Following the demand for live performances of GREYGHOST’s haunting drone works, Brian Griffith has paired up with Angela Wilson in the duo that is Electric Sound Bath to further ensconce the ideas and feelings of mindful meditation and serenity found in Brian’s previous work. While still fundamentally centred around the smearing of the electric bass, field recordings and acoustic instrumentation (gongs, bells) find themselves incorporated into the mix in this record accompaniment to the recent solar eclipse; whilst that is the thematic device of the album, Brian and Ang take great pains to point out that the technological and scientific predilections involved, not only in the production of the sound but also in the eclipse event itself, are not mutually exclusive from the ability to be moved spiritually by these things, regardless of any inherent secularity.
The only track that really doesn’t make this feel like a straight-up GREYGHOST production is the opener “LVNΔR RITUΔL”; although that bass drone does have some footing, inseminating the darkness that ultimately pervades the record, it finds itself fragmented and compartmentalised in cyclic movements, tidal motions separated from each other by distinct and clear tollings from the gongs, each occurrence louder and more defined than the last, drawing us in and gathering us together as we turn our eyes skyward in preparation for the event about to unfold. “CELESTIΔL GΔZE” is that track, leaving behind the groundedness and rhythmic extolling of the opener in favour of more ethereal drone dominated sequences, losing its strength as it gazes towards the heavens, fading away into faint and delicate passages that embrace the scale of the Universe above, our presence a tiny and helpless speck suspended in the big dark, unable to reach out to the stars except in our dreams.
“NOCTURNΔL PREDOMINΔNCE” follows a similar yet fundamentally distinct path, beginning with a dense, wavering haze of that same bass drone but quickly falling away into a thin cruise of dark sound, the entire entity languishing in the brilliance of night and the celestial glow that accompanies it, the luxuriously deep pool of maintained sound the heavenly abyss, awash with the distant light of a million stars impossibly suspended, their ancient light visible only when our own homely Sun falls behind the horizon. This collapse into prescribed reverie rolls over into the impossibly minimalistic closer “LVNA TIDE”, the fluidic motions of insubstantial bass drone becomingly increasingly quiet and calm as we continue to fall into deep thought. There’s a hint more life and light here than its predecessor though, some minute sense of achievement and purpose peeking through the serene veil, especially towards its closing moments as acoustic tones and electronic twinklings sparkle fleetingly as the moment passes, little fragments of meaningful memory of which to remember the moment by.
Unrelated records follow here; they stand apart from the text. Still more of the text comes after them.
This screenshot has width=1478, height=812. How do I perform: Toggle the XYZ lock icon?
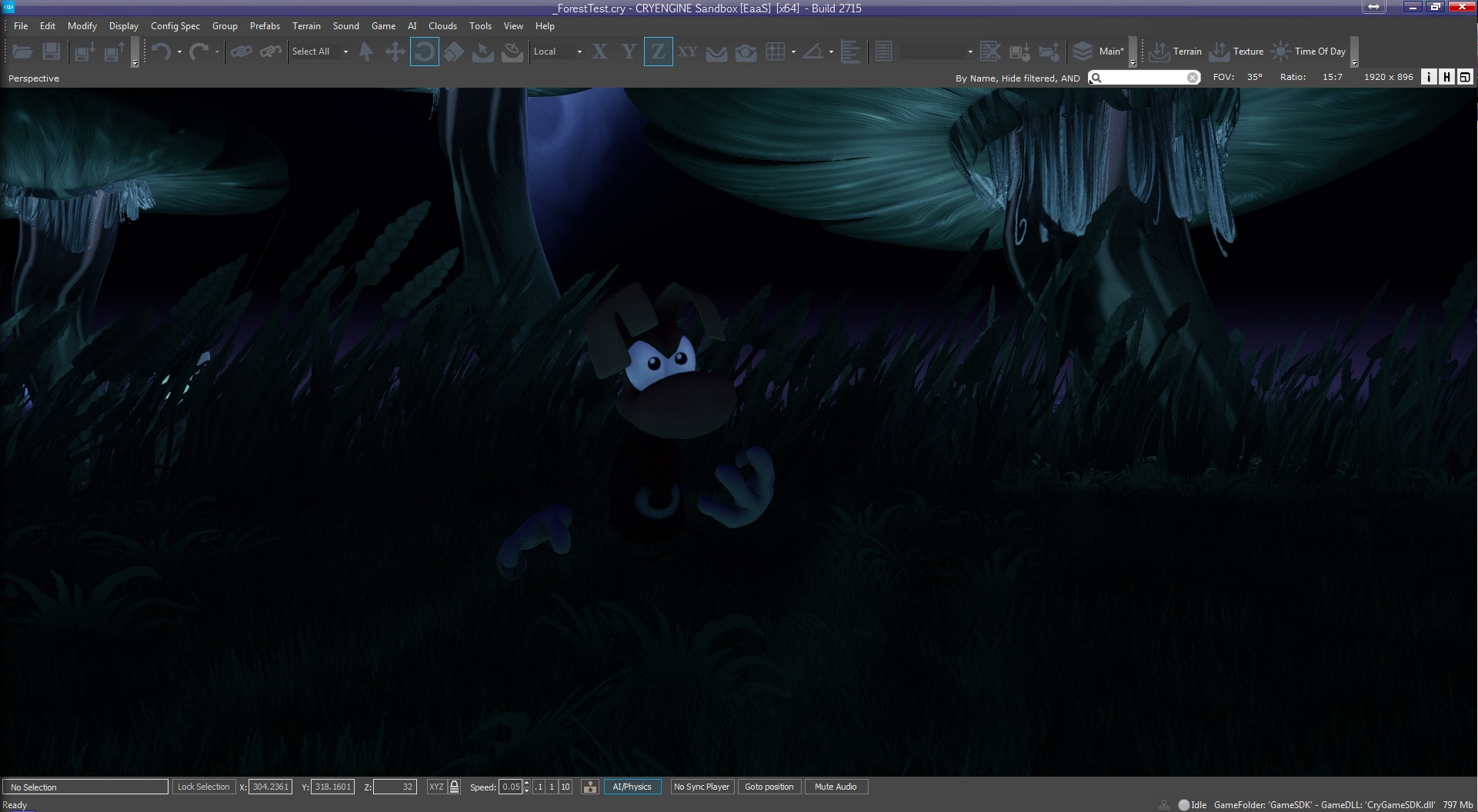[454, 787]
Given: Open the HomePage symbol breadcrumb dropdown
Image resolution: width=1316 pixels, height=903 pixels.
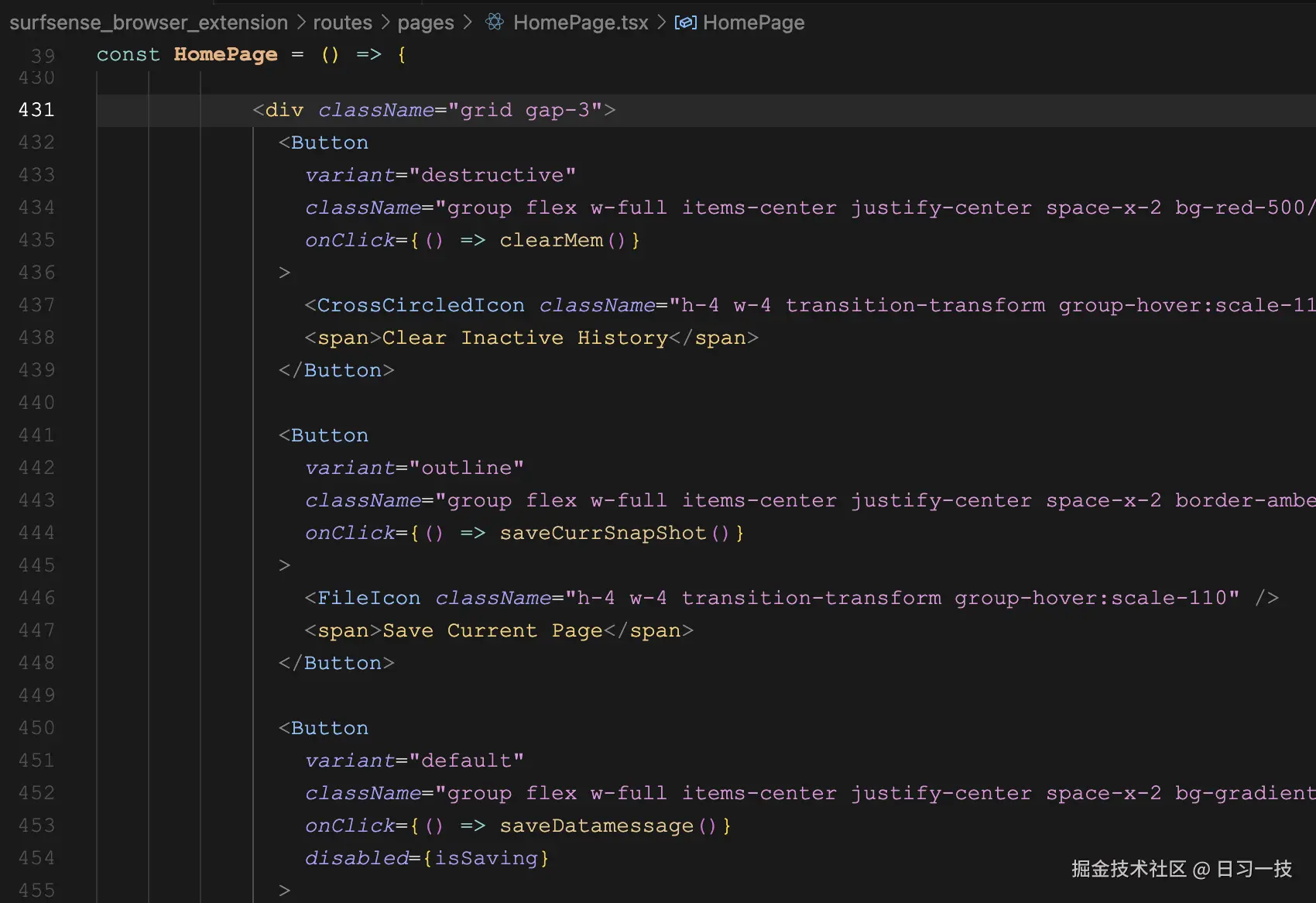Looking at the screenshot, I should click(x=753, y=22).
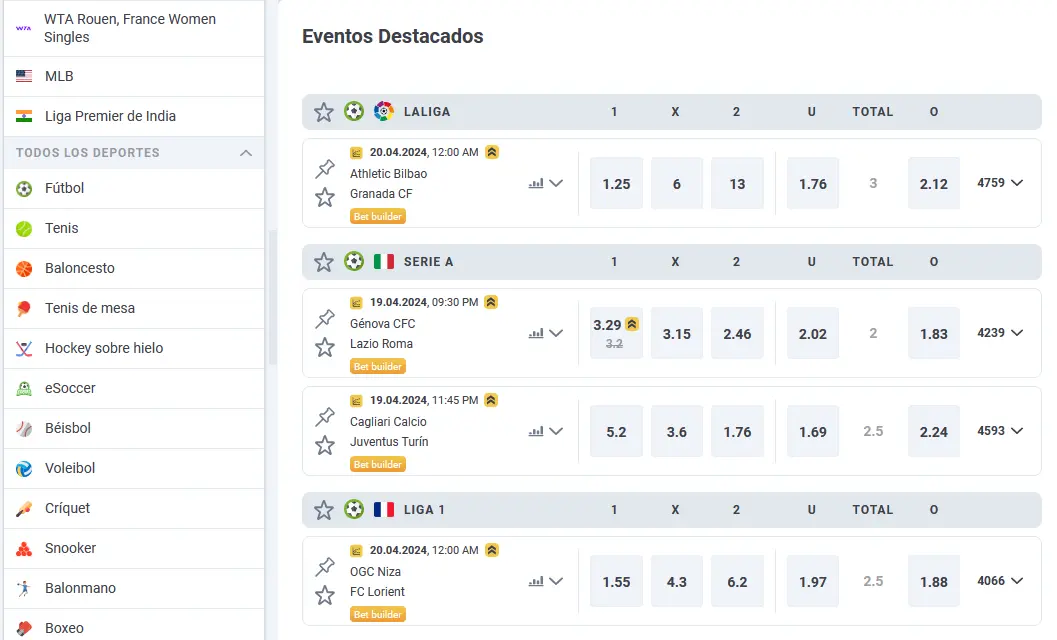
Task: Open Bet builder for Génova vs Lazio
Action: (378, 366)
Although it was in some ways designed to be a sonic experience to assist in the watching of the eclipse, it has its own storyline and timed migration, each track instilling a certain additional level of introspective peace yet providing a meaningful arc. It’s not often that I’m really forced to stop what I’m doing and devote almost my entire attention to a record but in the case of Secular Liminality its purpose and presentation leaves little choice in the matter, but to its credit it is an engaging and beauteous journey. Cool, crisp, cruising drones with a pointed thematic edge: what more could you want?